The idea of serving Filipino high tea as homage to our culture is Caretti’s brainchild. After a traditional Pinoy dessert was brought to the hotel by a member of his staff, he immediately enjoined the rest to encourage their mothers and grandmothers to share their recipes of traditional Filipino food to be served to Makati Shangri-La guests.

Marissa Dumangan, the hotel’s service leader from the Lobby Lounge, convinced her aunts, Tita Nene Limson, 83 years old, and Tita Lydia Limson, 75, to share their heirloom recipes, handed down from generations of Kapampangan gourmands. The two ladies are sisters and residents of barrio Sta. Filomena in Guagua, Pampanga. Tita Nene and Tita Lydia have kept their family tradition of the afternoon merienda alive and well. Their kitchen has constantly turned out kakanin in their utmost perfection. They grind their own galapong in a gilingan na bato and grate their coconut on a kudkuran na kabayo.

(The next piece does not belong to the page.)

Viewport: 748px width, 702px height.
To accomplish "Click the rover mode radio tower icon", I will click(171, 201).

They will have none of those canned coconut milk and preserved desiccated coconut.

They have shared their recipes with the chefs at the Makati Shangri-La so that we may all have the chance to sample them in their original and authentic glory. I was fortunate enough to sit down with Tita Nene and Tita Lydia to Filipino high tea and was thrown back to my childhood via a sentimental culinary journey with every bite of their patco, a thin, crepe-like pastry rolled in grated coconut; bibingka, a heavenly, light and airy, melt-in-the-mouth version that is simply to die for; and tibok-tibok, a panna cotta-like combination of carabao’s milk, giniling na galapong with a burst of dayap flavor, and topped with latik or fried, grated coconut. There was pandesal with kesong puti and quezo de bola, fried, crunchy empanaditas with meat fillings and mini maruya. I washed them all down with salabat. I had a peek at heaven that afternoon.

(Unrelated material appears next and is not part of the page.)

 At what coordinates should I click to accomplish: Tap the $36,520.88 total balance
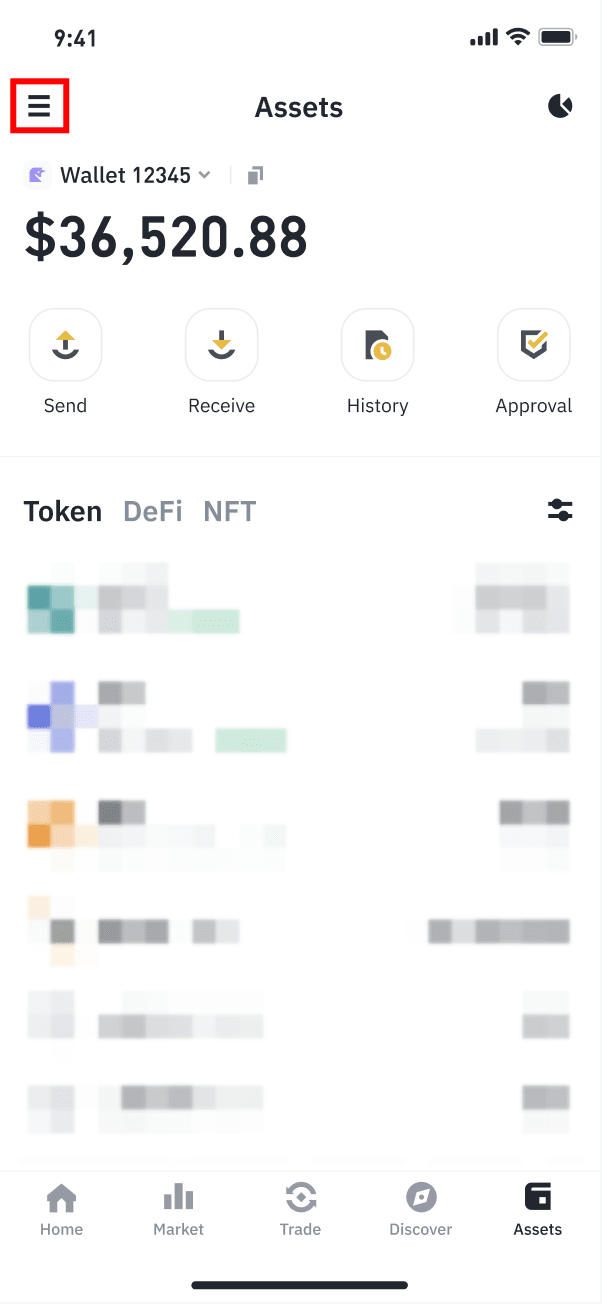(166, 238)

Hand-in-hand with this traditional Filipino feast, the Makati Shangri-La Lobby Lounge also serves English high tea of finger sandwiches, freshly baked scones with clotted cream and homemade jam, smoked salmon, sweet and savory tartlets, and assorted mini cakes and pastries.

Special mention needs to be made of the extraordinary selection of teas that the Shangri-La prides itself in. More than 16 blends of the finest teas from China are served to accompany the authentic English treats. According to Oriental legend, several scorched leaves blew into a pot of boiling water at the campsite of the Emperor Shennung in 2737 BC. He was so enchanted by the perfumed aroma and its subtle and delicate flavor that a tradition was born. The Dutch East India Company first brought tea to Europe in the 1600s. Yet, it was not to become popular until the 19th century Victorian era when the fashionable Duchess of Bedford, seeking to bridge the gap between lunch and late supper, created afternoon tea.

The Makati Shangri-La Lobby Lounge strictly follows Victorian tea etiquette and serves tea brewed in a teapot, then poured into a china cup, weakened with a little hot water and splashed with sugar, lemon, and milk or cream.

To enhance the entire experience of the romance and ceremony of afternoon tea, English treats are served in stunning Wedgwood china in pale yellow with a black and gold border, patterned after an Indian colonial design.

The comfort of roomy armchairs and cozy sofas, along with authentic, traditional food from both the Eastern and Western worlds, evoke memories of times past.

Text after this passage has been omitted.